The European Union has also started to fund this area, launching a new multi-country project on building capacity for evidence use in 2023. 

And the World Bank’s Development Impact (DIME) unit is soon to scale up a trial-and adopt methodology that it’s been using for two decades to strengthen the way data and impact evaluation evidence make their way into policy. 

This renewal of interest in evidence use is reflected in other multilaterals too. Earlier this year, the UN General Assembly created a new Scientific Advisory Board. And in the past two years, the OECD has published two comprehensive edited volumes on evidence use—a report in 2020 followed by a book on evidence use in education last year, which includes the results of a survey on evidence use with education policymakers in over 25 countries.

Two big implications and questions 

It’s exciting to see the evidence use field grow. The funding landscape has changed so much since I started working in this space in the BCURE programme (VakaYiko). As I watch this flourishing/expansion, two big questions come to mind:

1. How can we be evidence-informed in our evidence-use work? 

As the sector expands, there’s more and more learning and experience from different parts of it. But there’s a risk that we reinvent the wheel—something I’ve already seen happening in several different spaces.

I wonder if this is just an inevitable part of the journey from a more ‘niche’ approach to something that is embraced  by different sectors and disciplines.

Or is there something we can do better to draw in learning as we go? It was encouraging to see a new funder collective spearheaded by 3ie make a ‘global evidence commitment’ in October, which seems like a step in the right direction. 
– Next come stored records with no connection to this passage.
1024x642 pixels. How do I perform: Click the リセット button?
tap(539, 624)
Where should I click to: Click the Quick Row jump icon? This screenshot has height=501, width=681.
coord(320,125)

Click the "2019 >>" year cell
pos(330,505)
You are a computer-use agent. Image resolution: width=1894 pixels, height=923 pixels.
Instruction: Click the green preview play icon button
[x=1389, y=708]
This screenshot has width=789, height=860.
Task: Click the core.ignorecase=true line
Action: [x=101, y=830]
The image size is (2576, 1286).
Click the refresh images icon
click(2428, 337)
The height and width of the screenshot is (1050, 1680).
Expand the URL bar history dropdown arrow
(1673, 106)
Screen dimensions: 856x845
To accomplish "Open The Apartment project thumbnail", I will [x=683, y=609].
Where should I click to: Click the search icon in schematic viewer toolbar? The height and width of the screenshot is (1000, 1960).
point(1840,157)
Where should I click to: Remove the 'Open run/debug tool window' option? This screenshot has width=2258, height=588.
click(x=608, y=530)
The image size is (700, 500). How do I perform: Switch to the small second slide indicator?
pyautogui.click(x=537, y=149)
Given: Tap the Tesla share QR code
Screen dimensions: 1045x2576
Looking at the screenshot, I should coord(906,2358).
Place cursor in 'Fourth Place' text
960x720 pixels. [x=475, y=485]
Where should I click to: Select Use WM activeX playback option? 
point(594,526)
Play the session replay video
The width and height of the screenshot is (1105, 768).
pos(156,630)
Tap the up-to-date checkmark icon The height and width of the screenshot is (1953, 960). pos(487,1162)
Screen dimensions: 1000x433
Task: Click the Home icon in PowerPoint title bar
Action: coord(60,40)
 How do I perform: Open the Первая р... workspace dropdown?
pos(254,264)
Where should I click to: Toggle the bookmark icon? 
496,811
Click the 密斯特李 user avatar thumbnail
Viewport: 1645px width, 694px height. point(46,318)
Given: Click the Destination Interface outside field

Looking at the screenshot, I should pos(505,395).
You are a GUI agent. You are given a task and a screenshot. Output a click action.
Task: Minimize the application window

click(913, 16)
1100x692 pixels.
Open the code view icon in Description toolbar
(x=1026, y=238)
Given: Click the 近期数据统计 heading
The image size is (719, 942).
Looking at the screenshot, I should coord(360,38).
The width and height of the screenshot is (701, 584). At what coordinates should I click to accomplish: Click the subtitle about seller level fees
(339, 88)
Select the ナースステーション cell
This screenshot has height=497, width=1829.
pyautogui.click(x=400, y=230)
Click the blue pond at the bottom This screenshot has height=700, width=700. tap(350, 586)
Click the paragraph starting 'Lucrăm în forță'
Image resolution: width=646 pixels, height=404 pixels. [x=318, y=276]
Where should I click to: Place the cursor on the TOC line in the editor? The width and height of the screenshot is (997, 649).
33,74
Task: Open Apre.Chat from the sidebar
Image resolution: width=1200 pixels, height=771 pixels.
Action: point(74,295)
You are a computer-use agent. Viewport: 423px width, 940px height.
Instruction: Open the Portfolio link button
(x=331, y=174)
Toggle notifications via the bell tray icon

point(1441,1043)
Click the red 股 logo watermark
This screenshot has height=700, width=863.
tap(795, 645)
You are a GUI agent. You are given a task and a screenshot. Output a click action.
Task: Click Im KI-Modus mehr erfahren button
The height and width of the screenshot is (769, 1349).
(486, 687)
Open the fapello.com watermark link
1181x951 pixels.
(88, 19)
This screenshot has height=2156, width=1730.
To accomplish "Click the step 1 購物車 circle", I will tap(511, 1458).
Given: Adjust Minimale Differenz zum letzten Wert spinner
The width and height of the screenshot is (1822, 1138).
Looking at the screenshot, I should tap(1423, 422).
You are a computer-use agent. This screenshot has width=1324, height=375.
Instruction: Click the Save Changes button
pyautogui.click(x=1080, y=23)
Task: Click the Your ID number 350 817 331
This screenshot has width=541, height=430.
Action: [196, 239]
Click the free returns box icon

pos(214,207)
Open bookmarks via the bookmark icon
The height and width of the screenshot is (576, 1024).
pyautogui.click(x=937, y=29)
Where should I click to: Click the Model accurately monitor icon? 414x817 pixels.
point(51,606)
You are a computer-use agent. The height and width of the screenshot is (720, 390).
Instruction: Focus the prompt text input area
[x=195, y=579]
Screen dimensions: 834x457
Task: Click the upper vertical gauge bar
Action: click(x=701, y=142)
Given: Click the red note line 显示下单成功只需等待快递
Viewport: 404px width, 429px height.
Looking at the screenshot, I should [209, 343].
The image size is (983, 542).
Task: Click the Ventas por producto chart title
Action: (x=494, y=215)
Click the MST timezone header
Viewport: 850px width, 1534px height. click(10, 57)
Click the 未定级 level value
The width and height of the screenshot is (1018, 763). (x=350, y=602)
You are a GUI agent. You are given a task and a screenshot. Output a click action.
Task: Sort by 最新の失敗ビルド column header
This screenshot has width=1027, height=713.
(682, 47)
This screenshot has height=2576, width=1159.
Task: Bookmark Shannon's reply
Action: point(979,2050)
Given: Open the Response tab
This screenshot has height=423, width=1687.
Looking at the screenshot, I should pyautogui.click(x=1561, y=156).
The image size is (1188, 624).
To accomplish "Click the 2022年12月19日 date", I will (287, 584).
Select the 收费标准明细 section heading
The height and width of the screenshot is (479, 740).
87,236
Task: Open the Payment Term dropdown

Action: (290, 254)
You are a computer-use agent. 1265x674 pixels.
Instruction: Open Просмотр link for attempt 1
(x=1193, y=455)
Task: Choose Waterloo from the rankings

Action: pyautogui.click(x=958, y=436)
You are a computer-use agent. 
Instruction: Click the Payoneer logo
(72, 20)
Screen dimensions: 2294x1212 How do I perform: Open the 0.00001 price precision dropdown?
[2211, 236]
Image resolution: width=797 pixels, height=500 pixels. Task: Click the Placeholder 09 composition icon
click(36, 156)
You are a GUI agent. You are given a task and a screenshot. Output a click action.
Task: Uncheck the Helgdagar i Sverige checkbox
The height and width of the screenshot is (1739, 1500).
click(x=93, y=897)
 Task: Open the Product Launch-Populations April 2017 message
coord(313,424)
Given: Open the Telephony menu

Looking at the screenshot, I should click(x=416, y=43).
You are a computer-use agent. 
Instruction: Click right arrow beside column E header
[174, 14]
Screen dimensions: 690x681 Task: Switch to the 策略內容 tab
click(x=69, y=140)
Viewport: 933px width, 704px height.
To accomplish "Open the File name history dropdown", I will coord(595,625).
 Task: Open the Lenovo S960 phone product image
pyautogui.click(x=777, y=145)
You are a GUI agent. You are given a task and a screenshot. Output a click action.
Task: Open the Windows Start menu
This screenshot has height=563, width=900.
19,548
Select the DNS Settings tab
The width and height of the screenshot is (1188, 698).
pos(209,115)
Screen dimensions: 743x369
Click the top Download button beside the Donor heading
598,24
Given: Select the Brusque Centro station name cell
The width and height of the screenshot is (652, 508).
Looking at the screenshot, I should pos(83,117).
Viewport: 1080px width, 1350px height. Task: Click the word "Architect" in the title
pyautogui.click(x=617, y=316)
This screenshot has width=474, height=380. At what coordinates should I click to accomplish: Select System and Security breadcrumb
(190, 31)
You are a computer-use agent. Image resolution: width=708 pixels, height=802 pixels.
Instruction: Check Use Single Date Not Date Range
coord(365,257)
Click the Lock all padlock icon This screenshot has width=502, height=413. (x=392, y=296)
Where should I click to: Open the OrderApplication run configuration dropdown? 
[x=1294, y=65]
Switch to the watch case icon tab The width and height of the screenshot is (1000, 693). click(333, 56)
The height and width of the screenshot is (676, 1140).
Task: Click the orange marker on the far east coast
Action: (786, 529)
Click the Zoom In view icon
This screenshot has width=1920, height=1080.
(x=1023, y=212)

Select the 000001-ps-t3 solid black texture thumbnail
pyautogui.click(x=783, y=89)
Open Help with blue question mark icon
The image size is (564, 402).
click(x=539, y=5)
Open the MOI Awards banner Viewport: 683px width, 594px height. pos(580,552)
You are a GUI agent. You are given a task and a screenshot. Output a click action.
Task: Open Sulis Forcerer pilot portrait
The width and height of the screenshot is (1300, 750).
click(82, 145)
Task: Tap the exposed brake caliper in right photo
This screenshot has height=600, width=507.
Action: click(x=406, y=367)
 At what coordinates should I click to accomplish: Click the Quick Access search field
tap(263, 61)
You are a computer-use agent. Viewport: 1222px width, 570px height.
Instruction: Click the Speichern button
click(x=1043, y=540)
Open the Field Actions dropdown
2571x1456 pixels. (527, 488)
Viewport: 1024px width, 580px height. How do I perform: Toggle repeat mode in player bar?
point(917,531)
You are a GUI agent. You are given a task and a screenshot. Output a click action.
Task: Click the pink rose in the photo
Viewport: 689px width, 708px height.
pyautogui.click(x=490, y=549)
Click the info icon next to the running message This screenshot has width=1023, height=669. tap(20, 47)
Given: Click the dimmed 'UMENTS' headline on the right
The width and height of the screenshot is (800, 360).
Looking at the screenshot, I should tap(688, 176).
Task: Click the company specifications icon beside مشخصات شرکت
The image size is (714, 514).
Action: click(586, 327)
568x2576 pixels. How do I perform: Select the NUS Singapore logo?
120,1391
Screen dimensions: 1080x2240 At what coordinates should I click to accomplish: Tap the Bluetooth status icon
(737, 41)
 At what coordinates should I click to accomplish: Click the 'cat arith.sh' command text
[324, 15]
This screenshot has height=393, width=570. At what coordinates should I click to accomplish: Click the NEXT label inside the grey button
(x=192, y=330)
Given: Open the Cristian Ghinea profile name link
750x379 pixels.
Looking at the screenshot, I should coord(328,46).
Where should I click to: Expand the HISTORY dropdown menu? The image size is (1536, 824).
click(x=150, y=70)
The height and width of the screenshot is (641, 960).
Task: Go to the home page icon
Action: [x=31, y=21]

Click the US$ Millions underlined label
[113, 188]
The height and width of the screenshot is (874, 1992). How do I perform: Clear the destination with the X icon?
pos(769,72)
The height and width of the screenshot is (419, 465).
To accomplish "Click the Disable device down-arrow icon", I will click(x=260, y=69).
2. ‘More’ funding doesn’t mean ‘better’ funding. 

It’s great to see more and more funders interested in evidence use. But I wonder how we can also turn this into ‘better’ funding.

Literature and experience so far show a strikingly similar set of recommendations and issues emerge again and again. These are explained with a post-Covid lens in this useful set of recommendations for funders from CGD.

So how can we use the collective interest and momentum to find solutions to some of these common funding issues?